Trends and Challenges in PCB Manufacturing for 2024
Trends and Challenges in PCB Manufacturing for 2024 As we move into 2024, the printed circuit board (PCB) manufacturing industry continues to evolve rapidly, driven
Essential to all major electronic devices, Printed Circuit Boards (PCBs) are found in an array of digital products, including simple items like clocks, calculators and such. For those unfamiliar, PCBs control electrical signals within electronic products to meet the device’s electrical and mechanical circuit needs. To put it simply, PCBs dictate the direction for electricity, giving life to your electronic devices.
PCBs manage electric current across their surface via a network of copper routes. The intricate matrix of copper pathways characterizes the specific function of each section of the PCB circuit board.

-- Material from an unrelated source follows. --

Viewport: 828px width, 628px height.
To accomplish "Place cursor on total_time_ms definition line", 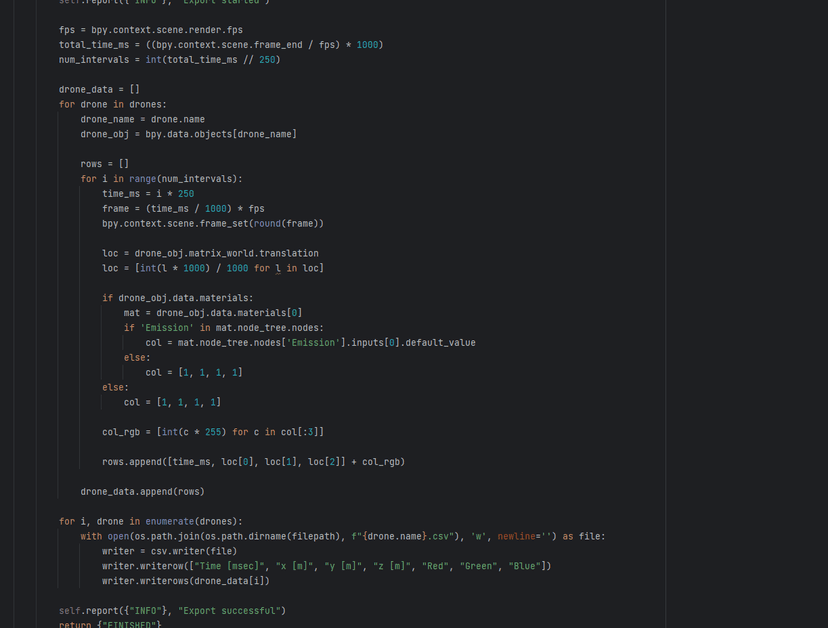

Ahead of the PCB design phase, circuit designers are advised to visit a PC board shop and consult with manufacturers face-to-face about their PCB production needs. This approach can eliminate potential unnecessary errors in the design phase. However, as most companies offshore their PCB production queries to international suppliers, this approach becomes impractical. As such, we present this article to give you an adequate understanding about steps involved in PCB board manufacturing. We hope it offers circuit designers and newcomers to PCB Industry a transparent perspective on how printed circuit boards are produced, and aids in avoiding unnecessary mistakes.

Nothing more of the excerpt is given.